What would that look like? IOW: how do you think God could prove to you, by Himself, His existence?
 
Except…that we are in the present moment.

So…

That means there wasn’t an infinite past.

#logic 🙂
Except that we’re not the ones who must account for all time… time is. We’re finite, we understand finite.
 
Time is what needs to account for itself. You agreed to that, I think.
Sorry, I don’t agree with this.

Time is an inanimate, immaterial concept, so it doesn’t need to account for anything. It is not responsible for anything, to anyone because it is…inanimate.

So I don’t know what you’re getting at.
We humans can’t count all the (potentially) infinite time… but if time is infinite, then it has already accounted for all of it.
If time is infinite…right.

But you’ve already admitted that saying time is infinite (in the past) is nonsense.

So…🤷
 
Sorry, I don’t agree with this.

Time is an inanimate, immaterial concept, so it doesn’t need to account for anything. It is not responsible for anything, to anyone because it is…inanimate.

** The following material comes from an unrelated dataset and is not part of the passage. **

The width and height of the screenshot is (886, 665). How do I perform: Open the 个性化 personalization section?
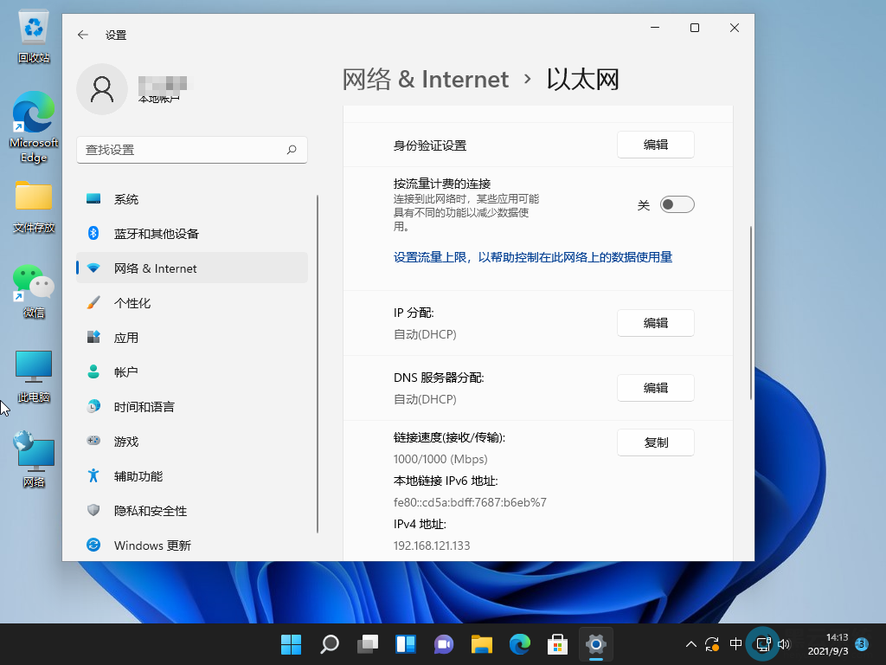[132, 303]
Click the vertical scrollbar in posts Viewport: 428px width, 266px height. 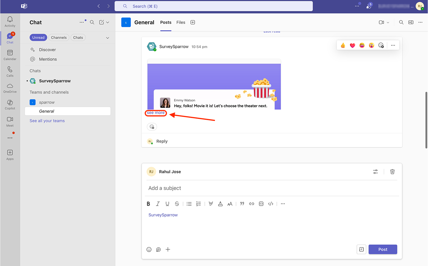(426, 120)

So I don’t know what you’re getting at.
Hasn’t time had enough time to get from infinity to now?
If time is infinite…right.

But you’ve already admitted that saying time is infinite (in the past) is nonsense.

So…🤷
I said infinite time is nonsense? :eek:
 
Intellect can only take you so far…
To check if the results from the intellect match with reality, we need something extra.
OH!!! How I am amused at this!

You are absolutely, 100% correct on this!



What you have asserted above is nothing but your tacit acceptance of Catholic teaching.

You are simply echoing what Pope JP2 said in his magnificent encyclical, Fides Et Ratio.

Yes, intellect is great…but it can only take you so far.

Kudos to you for being so Catholic in saying this!